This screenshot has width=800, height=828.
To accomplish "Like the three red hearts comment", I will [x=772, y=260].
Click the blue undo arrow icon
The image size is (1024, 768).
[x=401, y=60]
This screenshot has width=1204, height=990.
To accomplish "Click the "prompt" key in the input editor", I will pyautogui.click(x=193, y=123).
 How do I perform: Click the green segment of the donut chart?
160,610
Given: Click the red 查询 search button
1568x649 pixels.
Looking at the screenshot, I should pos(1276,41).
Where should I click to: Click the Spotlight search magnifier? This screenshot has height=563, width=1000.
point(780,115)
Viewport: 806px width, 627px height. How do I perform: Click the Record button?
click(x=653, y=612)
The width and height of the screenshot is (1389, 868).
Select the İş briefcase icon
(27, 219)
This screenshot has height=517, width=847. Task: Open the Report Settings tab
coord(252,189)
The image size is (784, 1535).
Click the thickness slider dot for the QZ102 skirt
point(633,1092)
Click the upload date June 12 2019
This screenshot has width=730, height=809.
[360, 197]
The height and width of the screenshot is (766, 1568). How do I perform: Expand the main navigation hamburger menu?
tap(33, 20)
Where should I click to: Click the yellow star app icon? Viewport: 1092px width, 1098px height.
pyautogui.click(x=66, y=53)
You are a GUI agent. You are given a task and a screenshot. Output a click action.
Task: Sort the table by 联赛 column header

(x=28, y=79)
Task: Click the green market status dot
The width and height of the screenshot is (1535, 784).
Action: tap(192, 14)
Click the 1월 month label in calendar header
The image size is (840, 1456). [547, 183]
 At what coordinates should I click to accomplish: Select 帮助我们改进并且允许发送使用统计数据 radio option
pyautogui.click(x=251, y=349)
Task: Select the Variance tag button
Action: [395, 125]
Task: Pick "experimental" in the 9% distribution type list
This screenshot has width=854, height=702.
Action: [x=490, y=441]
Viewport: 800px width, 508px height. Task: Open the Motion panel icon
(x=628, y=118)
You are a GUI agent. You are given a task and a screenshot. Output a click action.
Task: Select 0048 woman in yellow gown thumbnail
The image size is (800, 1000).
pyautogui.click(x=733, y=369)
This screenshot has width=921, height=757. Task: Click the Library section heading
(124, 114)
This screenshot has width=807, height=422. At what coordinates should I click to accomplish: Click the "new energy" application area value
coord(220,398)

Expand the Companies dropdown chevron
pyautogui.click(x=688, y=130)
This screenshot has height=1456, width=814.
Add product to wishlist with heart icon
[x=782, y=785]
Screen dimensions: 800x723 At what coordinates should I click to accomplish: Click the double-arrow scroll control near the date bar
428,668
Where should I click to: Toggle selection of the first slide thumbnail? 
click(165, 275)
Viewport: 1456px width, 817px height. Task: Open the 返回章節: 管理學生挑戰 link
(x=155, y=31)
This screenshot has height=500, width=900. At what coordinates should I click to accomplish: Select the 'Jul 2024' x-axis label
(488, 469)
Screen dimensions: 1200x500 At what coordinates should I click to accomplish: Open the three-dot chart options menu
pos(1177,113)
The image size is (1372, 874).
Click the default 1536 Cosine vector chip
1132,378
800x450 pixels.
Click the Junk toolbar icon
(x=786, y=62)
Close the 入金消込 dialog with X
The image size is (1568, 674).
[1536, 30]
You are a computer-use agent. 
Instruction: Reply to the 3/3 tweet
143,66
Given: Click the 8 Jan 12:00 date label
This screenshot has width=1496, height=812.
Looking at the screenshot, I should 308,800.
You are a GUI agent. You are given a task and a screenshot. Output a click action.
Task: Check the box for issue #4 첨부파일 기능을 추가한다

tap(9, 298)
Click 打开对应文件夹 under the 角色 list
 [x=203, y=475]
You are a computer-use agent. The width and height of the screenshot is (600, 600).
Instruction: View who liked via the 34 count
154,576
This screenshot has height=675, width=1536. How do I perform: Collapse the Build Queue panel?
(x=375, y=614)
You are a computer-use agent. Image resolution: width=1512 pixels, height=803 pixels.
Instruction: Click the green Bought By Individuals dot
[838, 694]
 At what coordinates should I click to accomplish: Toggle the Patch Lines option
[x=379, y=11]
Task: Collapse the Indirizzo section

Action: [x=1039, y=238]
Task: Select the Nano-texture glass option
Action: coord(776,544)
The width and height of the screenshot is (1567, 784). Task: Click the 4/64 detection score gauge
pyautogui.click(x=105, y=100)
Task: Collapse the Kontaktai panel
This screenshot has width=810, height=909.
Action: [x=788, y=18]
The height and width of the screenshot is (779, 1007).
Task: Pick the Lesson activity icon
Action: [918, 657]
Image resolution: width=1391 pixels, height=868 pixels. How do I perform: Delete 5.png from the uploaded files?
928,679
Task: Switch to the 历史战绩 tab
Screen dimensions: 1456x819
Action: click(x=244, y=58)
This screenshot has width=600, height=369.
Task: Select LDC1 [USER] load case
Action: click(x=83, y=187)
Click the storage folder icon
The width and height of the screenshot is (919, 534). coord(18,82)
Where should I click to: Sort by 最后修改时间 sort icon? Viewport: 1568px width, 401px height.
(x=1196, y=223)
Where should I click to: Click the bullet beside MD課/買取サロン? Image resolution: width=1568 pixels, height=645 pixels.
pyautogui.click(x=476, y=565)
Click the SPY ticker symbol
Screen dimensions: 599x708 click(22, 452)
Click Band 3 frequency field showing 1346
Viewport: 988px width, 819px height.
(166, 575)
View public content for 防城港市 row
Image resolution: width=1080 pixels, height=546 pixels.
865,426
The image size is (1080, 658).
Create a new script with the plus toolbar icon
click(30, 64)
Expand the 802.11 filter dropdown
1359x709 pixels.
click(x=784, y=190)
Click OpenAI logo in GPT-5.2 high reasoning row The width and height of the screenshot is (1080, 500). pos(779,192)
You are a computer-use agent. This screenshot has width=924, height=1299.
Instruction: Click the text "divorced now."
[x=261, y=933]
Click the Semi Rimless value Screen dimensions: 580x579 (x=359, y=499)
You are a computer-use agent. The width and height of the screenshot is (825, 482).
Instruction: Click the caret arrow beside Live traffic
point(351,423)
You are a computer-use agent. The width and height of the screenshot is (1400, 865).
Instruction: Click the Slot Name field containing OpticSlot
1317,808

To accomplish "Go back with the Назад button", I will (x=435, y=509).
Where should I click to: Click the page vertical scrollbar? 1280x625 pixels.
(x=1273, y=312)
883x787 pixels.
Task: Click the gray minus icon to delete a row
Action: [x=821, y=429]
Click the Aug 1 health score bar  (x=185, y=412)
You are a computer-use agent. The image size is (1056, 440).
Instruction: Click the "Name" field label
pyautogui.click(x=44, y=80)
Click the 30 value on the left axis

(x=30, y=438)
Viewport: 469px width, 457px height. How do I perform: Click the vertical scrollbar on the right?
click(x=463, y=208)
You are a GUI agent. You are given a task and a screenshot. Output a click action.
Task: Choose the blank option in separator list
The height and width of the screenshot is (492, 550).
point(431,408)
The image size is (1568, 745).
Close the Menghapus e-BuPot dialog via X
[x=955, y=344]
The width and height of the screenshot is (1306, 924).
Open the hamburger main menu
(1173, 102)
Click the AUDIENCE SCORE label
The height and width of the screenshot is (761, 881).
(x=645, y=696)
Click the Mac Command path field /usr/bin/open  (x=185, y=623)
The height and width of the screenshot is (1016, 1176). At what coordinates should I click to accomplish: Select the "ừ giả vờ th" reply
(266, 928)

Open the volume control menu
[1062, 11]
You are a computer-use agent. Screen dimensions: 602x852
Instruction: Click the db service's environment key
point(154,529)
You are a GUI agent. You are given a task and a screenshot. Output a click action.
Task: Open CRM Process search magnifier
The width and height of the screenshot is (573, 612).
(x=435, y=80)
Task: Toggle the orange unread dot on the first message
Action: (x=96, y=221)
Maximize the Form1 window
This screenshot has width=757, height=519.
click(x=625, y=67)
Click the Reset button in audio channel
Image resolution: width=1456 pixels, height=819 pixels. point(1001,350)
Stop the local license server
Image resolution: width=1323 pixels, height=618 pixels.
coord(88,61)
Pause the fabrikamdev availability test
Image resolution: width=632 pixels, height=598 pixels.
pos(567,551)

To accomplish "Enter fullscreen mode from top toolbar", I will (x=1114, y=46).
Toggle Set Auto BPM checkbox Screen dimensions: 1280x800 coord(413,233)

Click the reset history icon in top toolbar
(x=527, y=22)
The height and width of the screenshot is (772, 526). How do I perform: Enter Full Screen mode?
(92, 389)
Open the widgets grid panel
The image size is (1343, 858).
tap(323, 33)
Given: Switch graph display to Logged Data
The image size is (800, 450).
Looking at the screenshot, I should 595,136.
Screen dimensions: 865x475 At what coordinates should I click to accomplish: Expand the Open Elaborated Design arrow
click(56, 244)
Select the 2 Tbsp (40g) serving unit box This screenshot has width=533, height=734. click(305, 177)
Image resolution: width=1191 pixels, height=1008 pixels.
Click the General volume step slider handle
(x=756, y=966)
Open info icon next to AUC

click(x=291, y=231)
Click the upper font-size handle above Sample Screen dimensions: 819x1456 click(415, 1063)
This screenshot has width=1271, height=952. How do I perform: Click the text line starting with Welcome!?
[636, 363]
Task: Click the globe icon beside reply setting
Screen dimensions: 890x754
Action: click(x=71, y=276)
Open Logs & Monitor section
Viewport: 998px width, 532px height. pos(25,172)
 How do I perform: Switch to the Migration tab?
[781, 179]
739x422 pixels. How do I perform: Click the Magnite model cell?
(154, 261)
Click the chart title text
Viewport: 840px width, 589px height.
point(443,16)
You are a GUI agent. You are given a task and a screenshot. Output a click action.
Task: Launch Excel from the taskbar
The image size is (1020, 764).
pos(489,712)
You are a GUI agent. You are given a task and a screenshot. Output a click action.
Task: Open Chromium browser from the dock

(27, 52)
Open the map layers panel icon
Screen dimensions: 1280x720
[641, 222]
——————————
Directions for this task:
When "will" shows up in a line of the material, report that line.

Solution to this exercise:
To accomplish "Like the three red hearts comment", I will [x=772, y=260].
To accomplish "Click the "prompt" key in the input editor", I will pyautogui.click(x=193, y=123).
To accomplish "Go back with the Назад button", I will (x=435, y=509).
To accomplish "Enter fullscreen mode from top toolbar", I will (x=1114, y=46).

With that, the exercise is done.